## Extrait du texte
Un piège pour la mémoire à court terme du contrôleur

JIM KRIEGER, SR. EXPERT ATC

Il y a quelques années, alors que j’étais Responsable de l’Assurance Qualité du Trafic Aérien à la Tour de l’aéroport de Chicago O’Hare, je suis tombé sur un phénomène qui s’est répété de manière suffisamment fréquente pour justifier de l’inclure dans le briefing initial des nouveaux contrôleurs aériens d’O’Hare. Nous l’avons surnommé la Règle de Deux de l’ATC pour des raisons non scientifiques. Cette règle peut être libellée de la manière suivante : à chaque fois qu’un contrôleur attend la survenance de deux évènements avant de délivrer une certaine clearance, il y a une forte probabilité que la réalisation d’un seul des deux évènements amène le contrôleur à délivrer la clearance malgré le fait que le second évènement n’est pas encore survenu et reste encore pertinent, provoquant ainsi une situation dangereuse. Prenons l’exemple d’une situation dans laquelle un contrôleur doit donner l’autorisation de départ à un avion tout en attendant qu’un autre avion atterrisse sur une piste croisant la piste de décollage ET qu’un véhicule libère la même piste de décollage. Si le véhicule signale avoir quitté la piste de décollage, le contrôleur sera alors tenté d’autoriser l’avion qui décolle à rejoindre la piste et à lui donner l’autorisation de décollage sans même regarder la position de l’avion en conflit en train d’atterrir. Vous savez quelles peuvent être les conséquences d’une telle décision et nous avons malheureusement vu ce type de situation se produire plusieurs fois à Chicago.

 

Exemple

Le 23 juillet 2006, un B747 d’Atlas Air et un B737 d’United Airlines ont failli entrer en collision à l’intersection des pistes 28R et 15 de l’aéroport international Chicago O’Hare. Le B747 d’Atlas Air avait reçu l’autorisation d’atterrir sans aucune restriction alors qu’il était encore à plusieurs kilomètres de son point d’approche finale (FAF) sur la piste 15 (condition 1). Autoriser un avion à atterrir alors qu’il est encore loin de l’aéroport n’est pas fréquent à O’Hare et ce n’est pas recommandé dans la mesure où cela étend la mémoire immédiate au-delà du temps nécessaire, comme ce fut probablement le cas dans cet exemple. Le B737 d’United reçut alors l’autorisation de s’aligner et d’attendre à l’intersection de la piste 28 R. Ce à quoi l’équipage répondit qu’il lui faudrait quelques minutes car il n’était pas encore prêt pour le départ (condition 2). Ceci est une autre pratique qui est interdite dans de nombreux pays à ma connaissance, et c’est légitime. Une piste est un endroit dangereux et le temps qu’un avion doit y passer doit rester très limité. Après quelques instants, le B737 d’United indiqua être prêt pour le départ (condition 2 satisfaite) et le contrôleur donna immédiatement l’autorisation de décollage malgré le conflit (avec Atlas Air) sur la piste 15 (condition 1 encore très pertinente). Le contrôleur remarqua le conflit trop tard et les avions se manquèrent à une distance estimée à 10 mètres au moment où le B737 survola le B747 sur la piste 15. Difficile de croire qu’une telle chose a été possible mais c’était bien le cas. J’aurais aimé pouvoir vous dire qu’il ne s’agit que du travail d’un contrôleur incompétent mais cette personne n’avait jamais été impliquée dans aucun évènement sérieux auparavant et elle était très respectée par ses pairs. En une autre occasion, un contrôleur travaillait sur les décollages sur une piste qui était sporadiquement survolée par des avions atterrissant sur une autre piste, créant des conflits de pistes (condition 1).

## Données fournies

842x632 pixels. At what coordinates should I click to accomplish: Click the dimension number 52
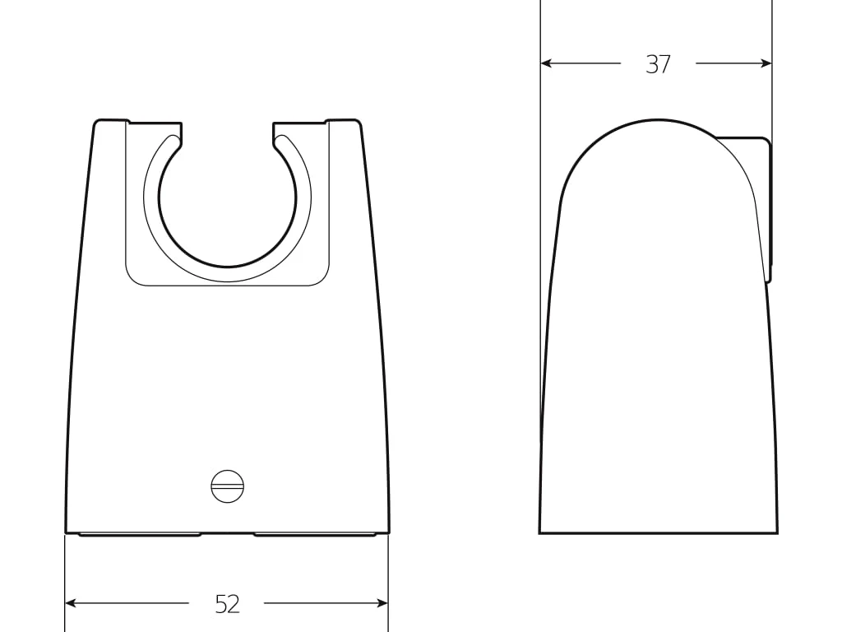[x=227, y=604]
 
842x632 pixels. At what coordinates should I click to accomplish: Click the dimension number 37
[x=658, y=64]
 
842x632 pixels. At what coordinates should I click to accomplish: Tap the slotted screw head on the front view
[x=228, y=486]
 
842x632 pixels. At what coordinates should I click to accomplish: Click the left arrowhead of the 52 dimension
[x=70, y=603]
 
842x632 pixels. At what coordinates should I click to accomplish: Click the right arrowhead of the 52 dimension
[x=382, y=603]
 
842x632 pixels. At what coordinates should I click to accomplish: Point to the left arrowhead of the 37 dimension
[x=547, y=63]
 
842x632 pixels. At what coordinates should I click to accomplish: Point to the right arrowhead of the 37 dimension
[x=766, y=63]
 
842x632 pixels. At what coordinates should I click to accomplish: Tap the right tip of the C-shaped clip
[x=280, y=140]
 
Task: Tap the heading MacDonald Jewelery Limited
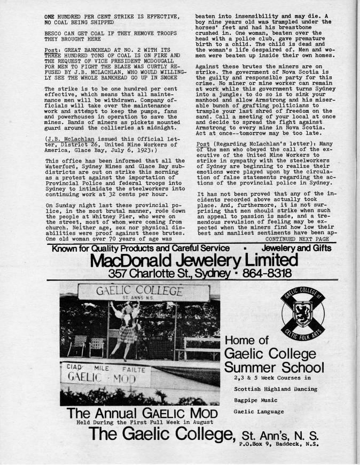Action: point(193,261)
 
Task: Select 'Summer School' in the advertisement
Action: point(274,367)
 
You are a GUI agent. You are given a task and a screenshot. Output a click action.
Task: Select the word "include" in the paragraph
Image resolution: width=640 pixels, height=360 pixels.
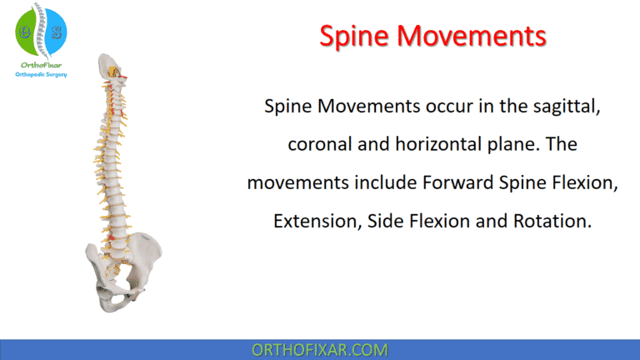point(374,182)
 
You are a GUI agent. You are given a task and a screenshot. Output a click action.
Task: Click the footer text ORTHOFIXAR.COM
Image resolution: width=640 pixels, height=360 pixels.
point(319,349)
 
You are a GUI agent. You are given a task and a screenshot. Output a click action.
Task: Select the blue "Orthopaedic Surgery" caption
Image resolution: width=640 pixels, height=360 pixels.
point(41,74)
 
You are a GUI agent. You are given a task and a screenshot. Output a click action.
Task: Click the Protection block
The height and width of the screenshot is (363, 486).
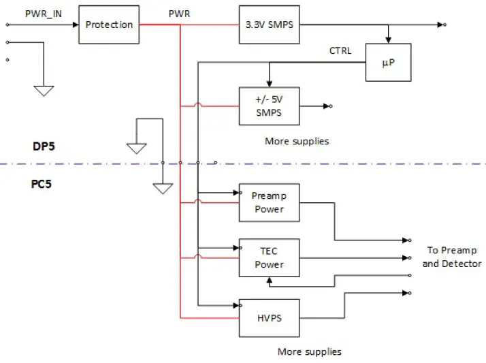click(109, 25)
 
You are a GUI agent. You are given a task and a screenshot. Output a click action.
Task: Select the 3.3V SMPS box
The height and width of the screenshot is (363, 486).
click(269, 25)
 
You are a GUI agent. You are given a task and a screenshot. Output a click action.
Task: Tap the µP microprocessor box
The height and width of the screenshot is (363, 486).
click(388, 63)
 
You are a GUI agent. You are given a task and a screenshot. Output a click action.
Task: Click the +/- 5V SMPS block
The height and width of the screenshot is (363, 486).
click(269, 106)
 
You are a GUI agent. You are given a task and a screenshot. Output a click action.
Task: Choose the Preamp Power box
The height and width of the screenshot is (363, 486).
click(269, 202)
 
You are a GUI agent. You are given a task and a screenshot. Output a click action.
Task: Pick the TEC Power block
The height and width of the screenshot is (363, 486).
click(269, 257)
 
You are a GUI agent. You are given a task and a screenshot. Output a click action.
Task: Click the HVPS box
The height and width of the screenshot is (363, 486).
click(269, 317)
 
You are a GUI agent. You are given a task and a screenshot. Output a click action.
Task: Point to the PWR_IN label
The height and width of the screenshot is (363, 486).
click(42, 13)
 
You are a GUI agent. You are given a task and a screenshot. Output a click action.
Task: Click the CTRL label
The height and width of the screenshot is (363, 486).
click(340, 50)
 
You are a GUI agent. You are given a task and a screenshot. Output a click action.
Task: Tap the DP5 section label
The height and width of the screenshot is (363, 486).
click(42, 146)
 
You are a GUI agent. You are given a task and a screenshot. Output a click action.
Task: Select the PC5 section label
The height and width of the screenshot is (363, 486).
click(42, 184)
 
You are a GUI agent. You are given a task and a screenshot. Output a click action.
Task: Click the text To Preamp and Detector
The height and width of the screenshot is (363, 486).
click(451, 257)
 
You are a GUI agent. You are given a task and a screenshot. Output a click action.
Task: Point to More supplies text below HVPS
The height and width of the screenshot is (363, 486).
click(309, 352)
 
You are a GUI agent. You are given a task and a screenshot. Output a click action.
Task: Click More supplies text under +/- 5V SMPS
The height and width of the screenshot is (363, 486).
click(296, 141)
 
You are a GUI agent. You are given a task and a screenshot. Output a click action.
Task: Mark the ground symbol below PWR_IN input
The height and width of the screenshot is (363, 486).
click(44, 91)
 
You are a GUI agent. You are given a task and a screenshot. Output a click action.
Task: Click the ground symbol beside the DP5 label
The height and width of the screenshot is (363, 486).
click(137, 148)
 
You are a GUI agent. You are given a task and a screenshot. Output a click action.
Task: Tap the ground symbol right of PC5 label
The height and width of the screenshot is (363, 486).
click(162, 188)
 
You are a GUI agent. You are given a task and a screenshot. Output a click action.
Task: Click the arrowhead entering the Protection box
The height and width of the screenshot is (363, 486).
click(74, 25)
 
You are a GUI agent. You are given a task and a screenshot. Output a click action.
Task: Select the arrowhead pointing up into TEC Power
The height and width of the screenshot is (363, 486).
click(270, 280)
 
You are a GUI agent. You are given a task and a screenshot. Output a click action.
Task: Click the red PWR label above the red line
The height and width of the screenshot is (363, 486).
click(180, 14)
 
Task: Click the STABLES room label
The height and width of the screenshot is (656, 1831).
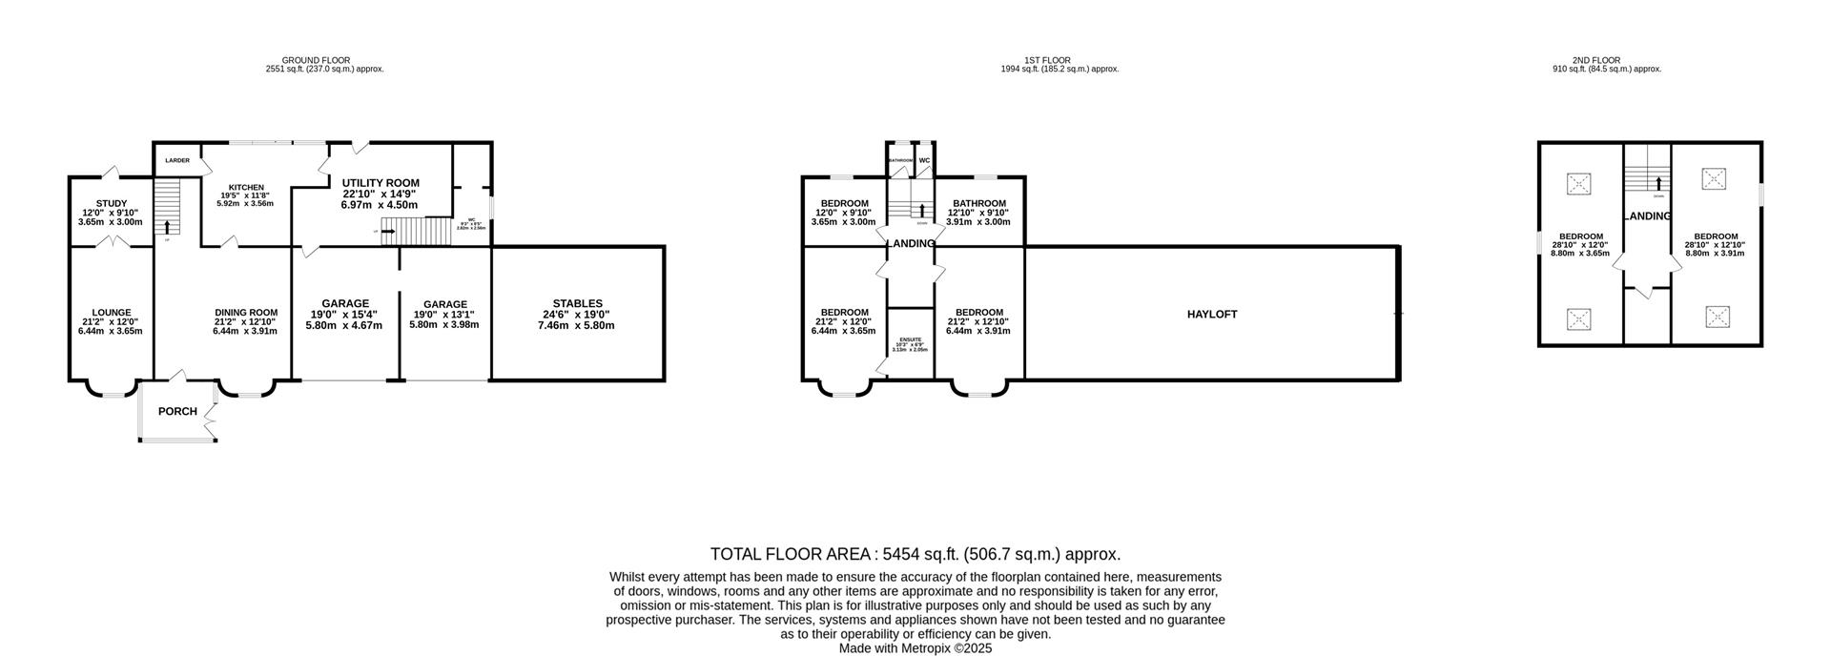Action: tap(578, 304)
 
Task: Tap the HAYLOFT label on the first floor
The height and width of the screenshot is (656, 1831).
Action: tap(1211, 314)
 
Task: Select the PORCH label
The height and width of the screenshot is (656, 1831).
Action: tap(177, 412)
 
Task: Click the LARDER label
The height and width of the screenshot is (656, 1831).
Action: tap(177, 160)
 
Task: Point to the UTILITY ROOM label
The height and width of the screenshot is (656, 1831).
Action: tap(381, 183)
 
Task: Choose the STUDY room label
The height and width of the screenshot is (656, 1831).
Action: tap(111, 202)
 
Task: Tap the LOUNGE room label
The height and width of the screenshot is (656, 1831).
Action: tap(111, 313)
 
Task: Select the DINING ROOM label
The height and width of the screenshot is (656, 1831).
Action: tap(245, 313)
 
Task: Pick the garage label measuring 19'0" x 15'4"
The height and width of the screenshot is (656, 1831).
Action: tap(344, 304)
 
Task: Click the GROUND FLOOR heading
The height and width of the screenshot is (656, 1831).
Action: tap(316, 60)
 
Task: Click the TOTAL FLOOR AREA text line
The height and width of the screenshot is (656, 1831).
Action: tap(915, 554)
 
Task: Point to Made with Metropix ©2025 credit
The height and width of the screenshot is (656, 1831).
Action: tap(915, 648)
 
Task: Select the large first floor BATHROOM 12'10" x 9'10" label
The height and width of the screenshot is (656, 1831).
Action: tap(979, 203)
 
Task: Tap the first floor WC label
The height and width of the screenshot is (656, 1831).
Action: tap(924, 160)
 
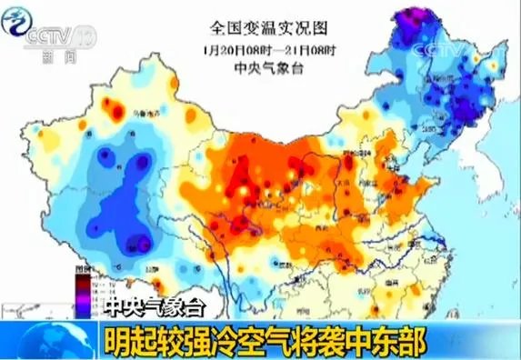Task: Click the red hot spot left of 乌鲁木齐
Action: tap(115, 110)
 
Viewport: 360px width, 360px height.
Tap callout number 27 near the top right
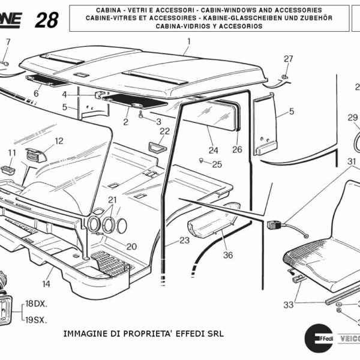(x=289, y=59)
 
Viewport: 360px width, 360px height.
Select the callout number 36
(x=228, y=255)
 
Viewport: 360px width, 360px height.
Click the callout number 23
(x=184, y=240)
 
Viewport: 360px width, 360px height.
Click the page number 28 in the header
(x=47, y=20)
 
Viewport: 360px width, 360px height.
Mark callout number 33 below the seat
(x=289, y=305)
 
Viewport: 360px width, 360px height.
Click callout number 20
(x=131, y=246)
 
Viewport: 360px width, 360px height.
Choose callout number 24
(x=213, y=149)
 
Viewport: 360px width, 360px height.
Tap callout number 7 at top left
(x=8, y=41)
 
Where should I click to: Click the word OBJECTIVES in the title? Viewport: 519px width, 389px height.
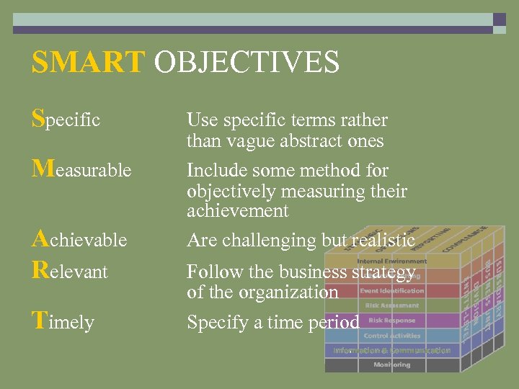point(247,62)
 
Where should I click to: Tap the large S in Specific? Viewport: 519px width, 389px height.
point(38,117)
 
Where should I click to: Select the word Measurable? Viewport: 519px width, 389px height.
point(81,169)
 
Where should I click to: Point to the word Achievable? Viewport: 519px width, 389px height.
point(79,238)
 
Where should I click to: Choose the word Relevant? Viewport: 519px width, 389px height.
point(69,272)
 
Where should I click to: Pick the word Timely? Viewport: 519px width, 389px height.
point(63,321)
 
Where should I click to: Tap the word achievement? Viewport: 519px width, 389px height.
point(237,211)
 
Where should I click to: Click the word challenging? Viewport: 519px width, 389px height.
point(275,240)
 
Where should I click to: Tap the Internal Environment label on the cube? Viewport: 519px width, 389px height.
point(391,261)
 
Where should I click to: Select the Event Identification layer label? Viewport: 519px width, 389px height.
point(391,291)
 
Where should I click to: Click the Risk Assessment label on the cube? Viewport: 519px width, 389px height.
point(391,305)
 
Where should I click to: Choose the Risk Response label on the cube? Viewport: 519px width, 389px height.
point(391,321)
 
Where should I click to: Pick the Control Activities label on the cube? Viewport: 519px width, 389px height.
point(391,336)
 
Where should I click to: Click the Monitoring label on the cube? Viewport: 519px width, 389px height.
point(391,365)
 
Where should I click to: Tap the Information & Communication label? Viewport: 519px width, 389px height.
point(391,350)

## Objectif annoncé
Poursuivez l'article sur la Règle de Deux de l'ATC à la suite de sa dernière phrase.

## Résultat attendu
Figure 1

Pour aider à visualiser la situation, regardez la figure 1. Bien que les deux pistes ne soient pas sécantes, les trajectoires de vol se croisent. Un B757 atterrissant sur la piste 9R (flèche rouge) a croisé la piste de départ (piste 33, flèche verte). Le contrôleur décala de 2 minutes l’autorisation de décollage, le temps que les turbulences de sillage se dissipent (condition 2). Ceci correspondait aux exigences standard de séparation à l’époque où cet évènement s’est produit. Dès que les deux minutes eurent expiré (condition 2 satisfaite), le contrôleur a donna l’autorisation de décollage sur la piste 33 sans se préoccuper d’un autre avion en train d’atterrir sur la piste 9R (condition 1 encore très pertinente). Les deux avions se sont croisés de très près au niveau de l’intersection entre les deux pistes.

Figure 2

Un autre exemple dans un scénario similaire, impliqua un contrôleur travaillant sur les avions au décollage à une intersection à un autre endroit de l’aéroport (voir figure 2). Le contrôleur attendait les atterrissages sur la piste 28C (condition 1, flèche rouge) ET attendait qu’un véhicule d’intervention libère la piste 22L (condition 2). Comme vous pouvez le deviner maintenant, immédiatement après que l’avion en atterrissage sur la piste 22L a passé le point d’intersection (condition 1 satisfaite), le contrôleur délivra une autorisation de décollage à l’avion sur la piste 22L, alors que le véhicule d’intervention était toujours sur la piste (condition 2 encore très pertinente).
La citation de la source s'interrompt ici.